Science News

A look back on some of the biggest news in prostate cancer research from the last six months.

CRISPR-Cas9 Researchers Win Nobel Prize


The 2020 Nobel Prize for Chemistry has been awarded to Emmanuelle Charpentier and Jennifer A. Doudna for the discovery and development of the gene-editing tool CRISPR-Cas9. CRISPR-Cas9 has already revolutionised cancer research and is being used by scientists to decode the genetics of cancer. The tool has two parts: a small RNA sequence and Cas9. The RNA sequence guides the Cas9 to a specific part of the genome and Cas9 then acts as ‘molecular scissors’ and cuts the DNA so that this part of the sequence can be changed. By using CRISPR-Cas9 to edit certain genes, researchers can observe the effect this has on the development or progression of cancer. This enables them to identify the mutations important in driving cancer, which can then be translated into new treatments. PCR-funded scientists Dr Jorge de la Rosa and Dr Harveer Dev are both using CRISPR-Cas9 to investigate the genetics that underpin prostate cancer and treatment response.

Timing of Radiotherapy


Following prostatectomy, some men will be offered radiotherapy to ensure that all the cancer cells have been eliminated and reduce the risk of cancer returning.
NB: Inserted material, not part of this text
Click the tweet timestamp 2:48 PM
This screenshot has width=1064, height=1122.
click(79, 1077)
This is known as adjuvant radiotherapy. Others may opt to receive salvage radiotherapy if their cancer returns. Researchers at University College London conducted a review based on three clinical trials comparing the outcomes of men who had undergone adjuvant radiotherapy with men who had undergone salvage radiotherapy. They found men who received adjuvant radiotherapy following surgery did not have better outcomes after five years than those who received early salvage radiotherapy. In fact, event-free survival was 89% for adjuvant radiotherapy and 88% for early salvage radiotherapy. Dr Claire Vale, who led the review, explained: ‘Our findings suggest that following surgery, patients whose cancer is confined to the prostate, or has spread only to nearby tissues or organs, can safely be spared routine post-operative radiotherapy and its associated side effects. Radiotherapy need only be given to men if they show early signs that the cancer may be returning.’
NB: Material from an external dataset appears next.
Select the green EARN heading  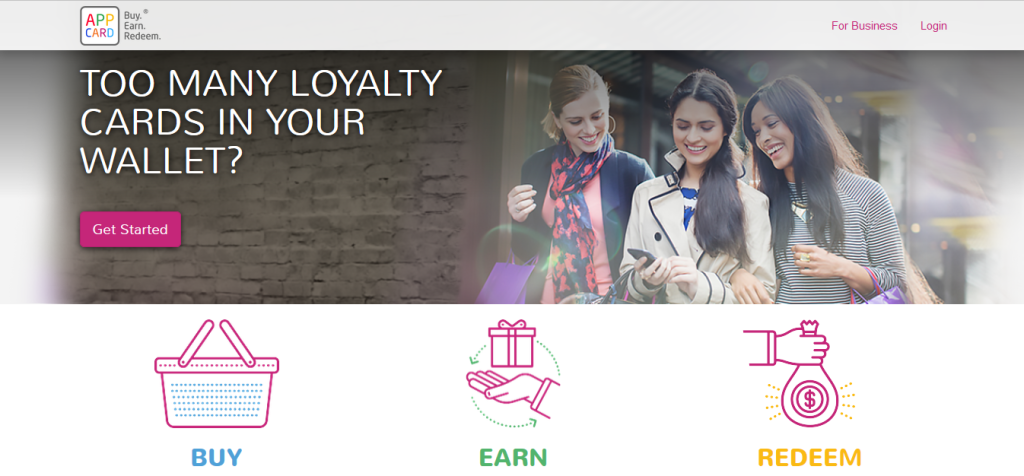(513, 457)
Prostate Cancer and Your Waistline


Large waistlines or excess belly fat may be linked to a higher risk of poor outcomes from prostate cancer. A study from the University of Oxford monitored the health of 218,225 men, who were initially cancer-free, over a 10-year period. Although the researchers found no clear link between prostate cancer outcomes and total body fat or BMI, they did find a link with the amount of body fat around the waist or the belly. Those in the top 25% for waist circumference had much poorer outcomes than those in the bottom 25%. More research is needed to confirm the findings of this study and the researchers hope to conduct further research into the link between body fat and aggressive forms of prostate cancer.
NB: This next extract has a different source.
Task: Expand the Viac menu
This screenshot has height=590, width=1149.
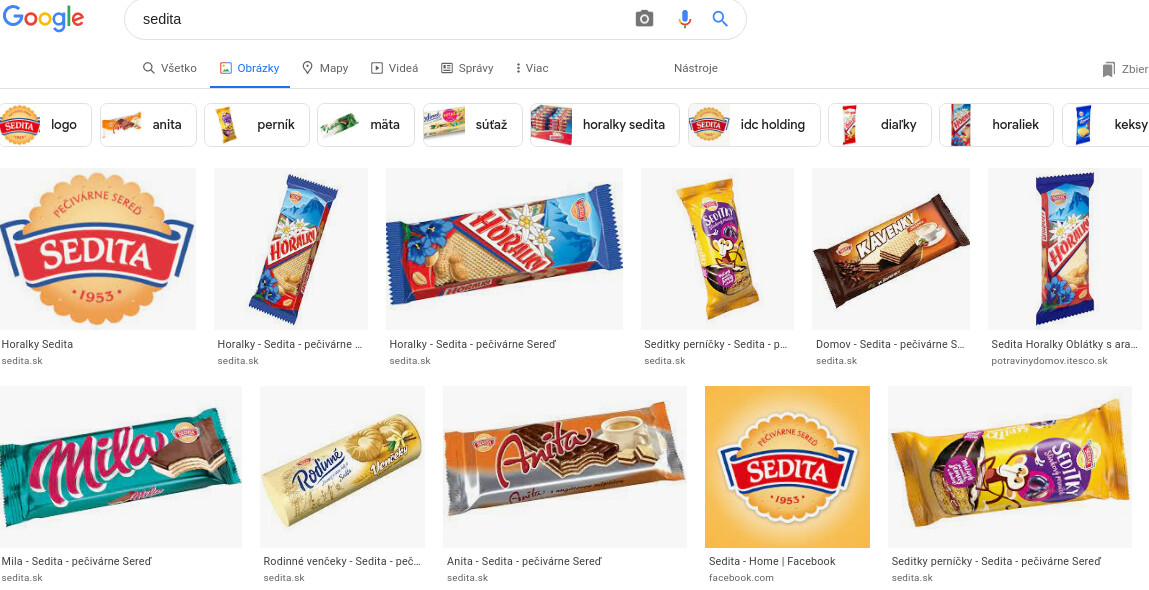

Genes Driving the Spread of Prostate Cancer


A recent study, published in Nature Cancer, identified 16 genes that work together to drive the spread of prostate cancer. Researchers from Rutgers University in New Jersey analysed prostate cancer cells taken from both mice and humans. They found certain gene patterns were associated with prostate cancer spreading to other parts of the body, including the bones. Screening for these genes in people diagnosed with prostate cancer could identify those who are most at risk of developing advanced disease and help inform treatment options. Dr Antonina Mitrofanova, one of the researchers, explained: ‘Our results show that molecular profiling at the time of diagnosis can help inform more personalised therapy leading to better outcomes for those with this advanced form of disease.’ The researchers also believe the genes could be used to identify which patients are more likely to respond to hormone therapies.

Ipatasertib for Aggressive Prostate Cancer


The experimental cancer drug Ipatasertib has been undergoing a major phase-III clinical trial. Recent results suggest that when used alongside the standard hormone treatment abiraterone, Ipatasertib could treat an aggressive group of prostate cancers. The trial has tested whether the drug can be used to treat people with advanced prostate cancer in which the PTEN gene has been lost. In individuals with PTEN loss cancer cell growth is increased, and these tumours can be difficult to treat. A protein called Akt is involved in the increased cancer cell division. Ipatasertib works by binding Akt, and this can stop cancer cells dividing. The trial found that combining Ipatasertib with abiraterone successfully reduced disease progression. These early results are encouraging, and the overall survival benefit will be determined as the trial continues.